Fast zwanzig Jahre lang schien Ex-Premier Silvio Berlusconi trotz seiner zahlreichen Prozesse juristisch nahezu unantastbar, nun aber scheint sich das Blatt endgültig gewendet zu haben:

Am Dienstag bestätigte Italiens oberstes Berufungsgericht das Urteil eines Mailänder Gerichtes gegen Berlusconis Familienunternehmen Fininvest. Demnach ist Fininvest verpflichtet, rund 541 Millionen Euro an den Konkurrenten CIR zu zahlen. Der Einschätzung der Richter zufolge hatte Fininvest 1991 in einem Übernahmekampf um das Verlagshaus Mondadori einen Richter bestochen und sich dadurch einen Wettbewerbsvorteil verschafft.
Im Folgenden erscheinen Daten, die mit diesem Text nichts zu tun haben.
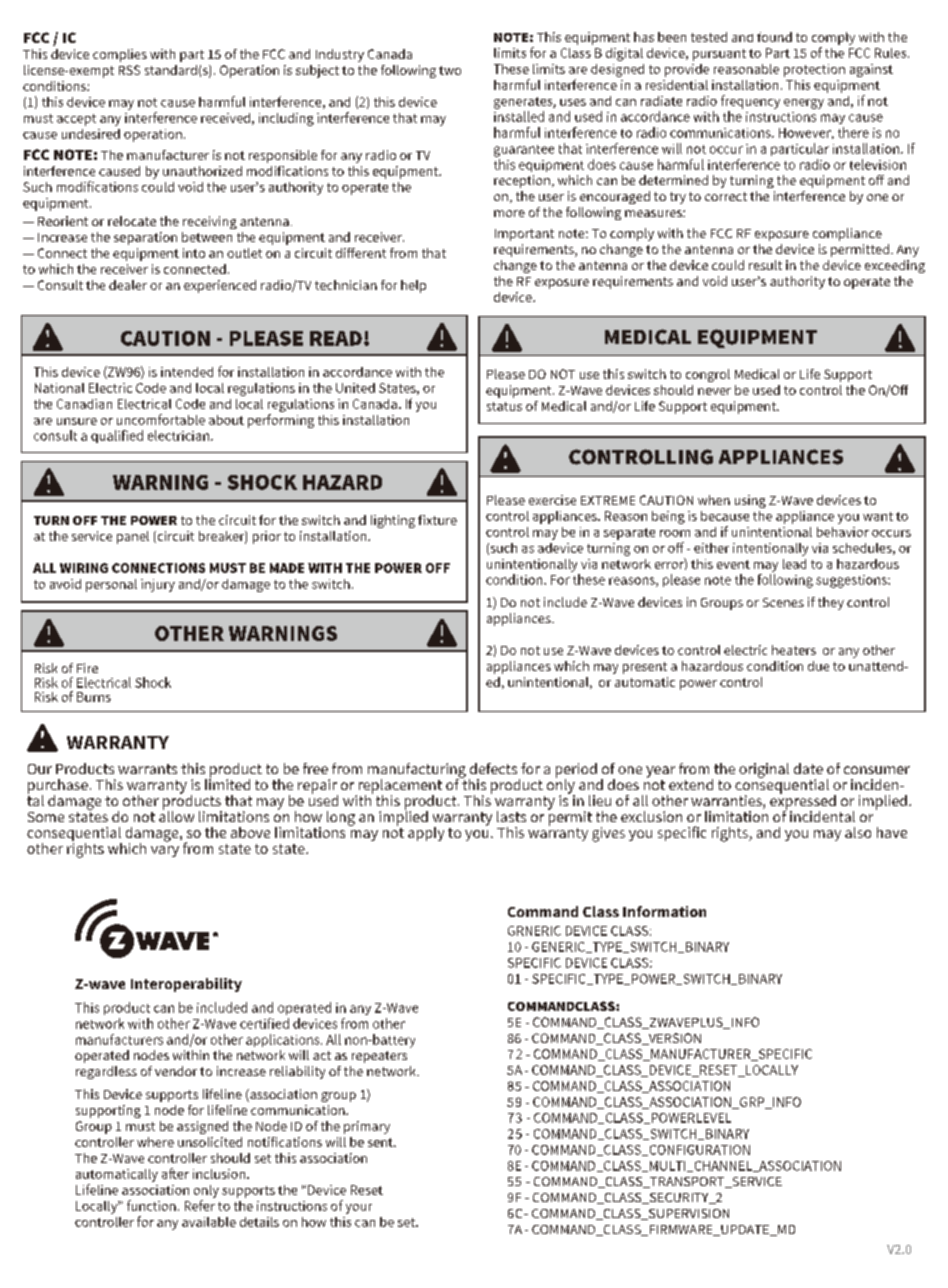 Image resolution: width=948 pixels, height=1288 pixels. Describe the element at coordinates (519, 116) in the document. I see `installed` at that location.
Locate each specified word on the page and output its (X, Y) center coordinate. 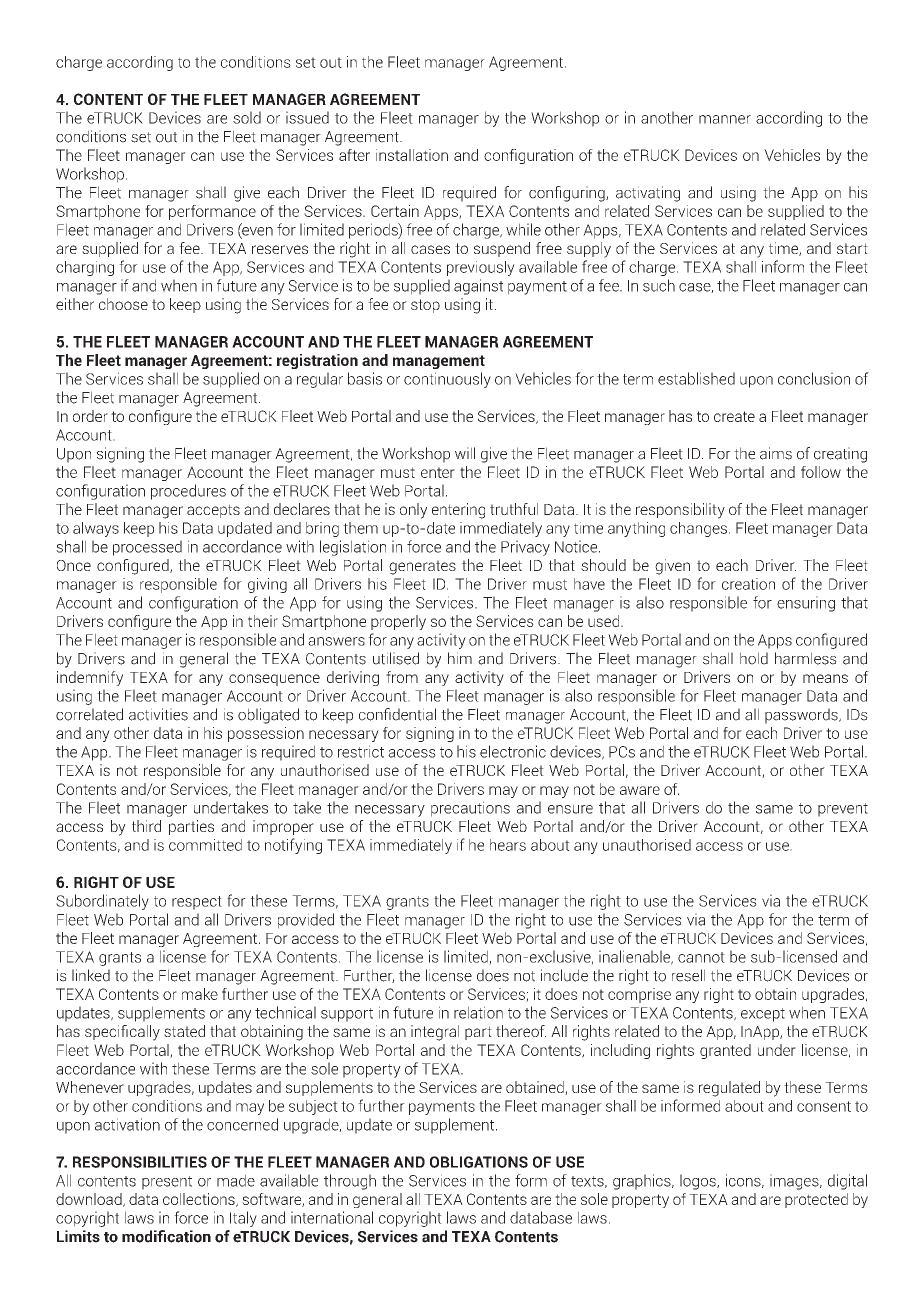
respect (197, 903)
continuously (447, 380)
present (167, 1183)
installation (412, 155)
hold (754, 658)
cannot (701, 957)
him (460, 658)
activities (158, 714)
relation (478, 1012)
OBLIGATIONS (479, 1162)
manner (725, 119)
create (734, 416)
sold (247, 117)
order (90, 416)
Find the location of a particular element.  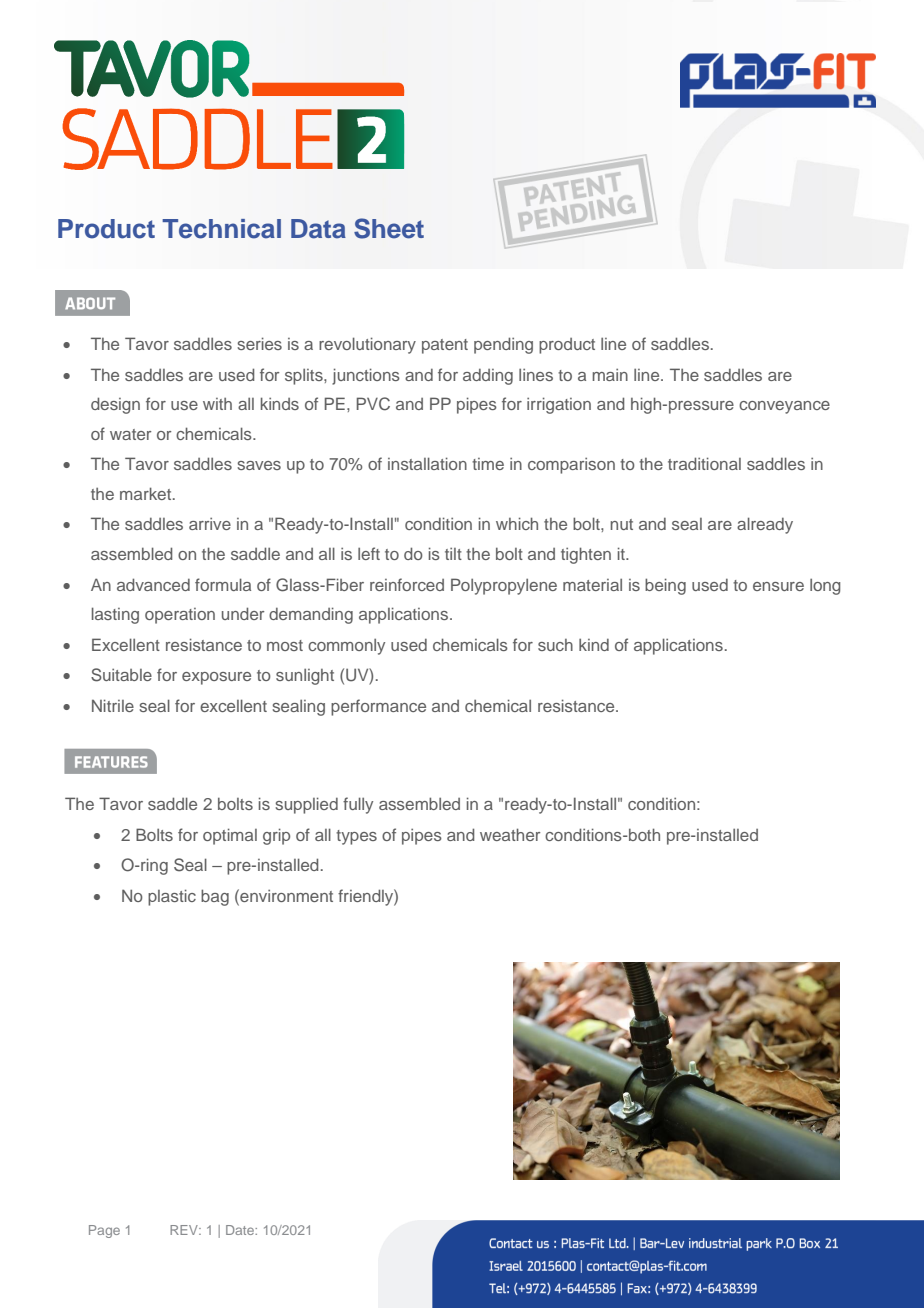

weather is located at coordinates (510, 834).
Im vergangenen August wurde der 77-Jährige zum ersten Mal nach insgesamt zwölf Verfahren gegen ihn rechtskräftig verurteilt. In dritter Instanz war er wegen Steuerhinterziehung zu vier Jahren Haft verurteilt worden. Als erwiesen gilt demnach, dass der milliardenschwere Unternehmer vor seinem Eintritt in die Politik in seinem Unternehmen ein ausgetüfteltes System von Briefkastenfirmen erfand, um beim Handel mit Filmrechten Steuern zu hinterziehen.

Als dritte Niederlage vor Gericht gilt die erstinstanzliche Verurteilung im Ruby-Prozess. Für Sex mit der damals Minderjährigen „Ruby Rubacuori“ und wegen Amtsmissbrauchs wurde er zu sieben Jahren Haft verurteilt. Dazu erhielt er ein lebenslanges Verbot, öffentliche Ämter zu bekleiden. Seine Anwälte legten sofort Berufung ein.